事業内容を精査したところ、設計業のみであれば、事業存続は可能と思われた。しかし、支払手形の大部分が融通手形であり、簿外負債が相当あることが判明。
2.
簿外負債と個人借入も含めると借入が相当な金額になり、この会社では事業継続は困難と判断。そうなれば社長は自己破産をせずに、今後の生活基盤を確立する事が必要。
3.
手元資金を確保するため、銀行の返済を止め、ノンバクについても返済をストップし、利息制限法による金利の引き直し等、債務整理交渉をアドバイス。4.
建築士の社員を代表として設計業の新会社を設立。旧会社の取引先のみ引継ぎ、社長はその会社の従業員として新社長を補佐、今後の生活基盤を確立させる。5.

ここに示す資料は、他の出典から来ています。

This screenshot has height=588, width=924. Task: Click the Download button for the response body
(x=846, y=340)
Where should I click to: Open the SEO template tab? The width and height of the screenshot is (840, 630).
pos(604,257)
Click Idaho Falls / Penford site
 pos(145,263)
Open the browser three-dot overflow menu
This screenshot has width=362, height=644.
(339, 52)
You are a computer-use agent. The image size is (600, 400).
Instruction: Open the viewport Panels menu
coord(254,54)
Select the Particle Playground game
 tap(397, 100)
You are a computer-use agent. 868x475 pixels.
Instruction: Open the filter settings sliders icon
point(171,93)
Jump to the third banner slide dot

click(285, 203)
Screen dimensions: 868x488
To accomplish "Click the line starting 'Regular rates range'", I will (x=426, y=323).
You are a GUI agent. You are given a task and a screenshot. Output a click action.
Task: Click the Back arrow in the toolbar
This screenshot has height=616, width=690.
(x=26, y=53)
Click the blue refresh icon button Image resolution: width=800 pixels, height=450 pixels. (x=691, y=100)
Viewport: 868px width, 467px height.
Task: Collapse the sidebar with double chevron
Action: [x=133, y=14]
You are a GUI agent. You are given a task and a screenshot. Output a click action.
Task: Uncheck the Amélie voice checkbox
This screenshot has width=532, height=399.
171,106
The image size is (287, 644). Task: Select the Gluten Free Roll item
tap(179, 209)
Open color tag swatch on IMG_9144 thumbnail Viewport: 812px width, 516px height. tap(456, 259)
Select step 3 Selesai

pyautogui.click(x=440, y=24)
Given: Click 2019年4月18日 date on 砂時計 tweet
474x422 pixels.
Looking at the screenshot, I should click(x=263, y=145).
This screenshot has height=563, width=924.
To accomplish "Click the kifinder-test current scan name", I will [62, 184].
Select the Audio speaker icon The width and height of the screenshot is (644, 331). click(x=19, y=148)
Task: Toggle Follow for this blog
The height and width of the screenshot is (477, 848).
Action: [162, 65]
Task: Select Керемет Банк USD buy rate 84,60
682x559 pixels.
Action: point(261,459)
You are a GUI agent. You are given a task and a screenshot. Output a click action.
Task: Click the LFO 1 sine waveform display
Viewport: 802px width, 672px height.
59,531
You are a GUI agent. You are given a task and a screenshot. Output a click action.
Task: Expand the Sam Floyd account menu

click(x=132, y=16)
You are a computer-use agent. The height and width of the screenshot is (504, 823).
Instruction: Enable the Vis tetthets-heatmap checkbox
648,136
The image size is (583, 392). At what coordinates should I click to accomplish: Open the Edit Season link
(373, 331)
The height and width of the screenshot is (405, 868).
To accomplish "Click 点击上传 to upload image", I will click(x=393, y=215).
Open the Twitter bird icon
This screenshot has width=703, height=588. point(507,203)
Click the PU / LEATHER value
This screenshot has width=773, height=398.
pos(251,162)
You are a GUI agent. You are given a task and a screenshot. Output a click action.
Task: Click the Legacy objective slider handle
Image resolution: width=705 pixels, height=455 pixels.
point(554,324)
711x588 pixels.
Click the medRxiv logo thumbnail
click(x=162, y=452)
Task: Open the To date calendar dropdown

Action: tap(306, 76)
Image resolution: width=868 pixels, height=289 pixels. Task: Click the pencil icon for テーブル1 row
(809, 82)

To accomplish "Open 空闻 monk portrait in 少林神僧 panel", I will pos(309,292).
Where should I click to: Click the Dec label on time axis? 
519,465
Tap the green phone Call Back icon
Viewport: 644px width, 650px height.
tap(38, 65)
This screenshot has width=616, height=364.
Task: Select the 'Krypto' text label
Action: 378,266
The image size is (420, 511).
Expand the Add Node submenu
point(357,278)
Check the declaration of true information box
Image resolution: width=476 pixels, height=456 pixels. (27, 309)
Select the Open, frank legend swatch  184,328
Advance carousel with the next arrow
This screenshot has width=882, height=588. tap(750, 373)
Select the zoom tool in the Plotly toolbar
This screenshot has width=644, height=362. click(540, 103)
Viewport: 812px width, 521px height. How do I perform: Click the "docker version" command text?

旧会社について一般債権者は少額であり事前に1年間の分割支払で同意を得る。融通手形については決済が困難なため、やむなく不渡りとする。事前に融通手形の相手(社長の友人)と話をしたところ、 この会社についても今後のことについて、アドバイスする事となった。
6.
保証人対策として、自宅が保証人名義の場合、事前に「無余剰」の状態にします。(無余剰とは、不動産の時価以上に抵当権が設定され担保価値がない状態。 抵当権者以外が不動産を差し押さえしようとしても、裁判所に認めてもらえない。 銀行等の債権者に対抗する事ができるのでその不動産を守ることができる。)
7.
社長の自宅についてはいずれ競売となるが、競売の基準価格が出た段階で任意売買に変更し身内で買い取り交渉をします(一般に時価の約70%)。8.
保証協会については、払える金額にて長期分割返済を交渉、銀行については、無担保債権になると、 サービサーに売却されるので、サービサーから債権買い取りの交渉をします(通常、債権額の1~5%程度が一般です)。9.
自己破産せず、返せる範囲まで債務を大幅に圧縮。新会社は実質的な経営者は相談者で、再起のチャンスを作ることができた。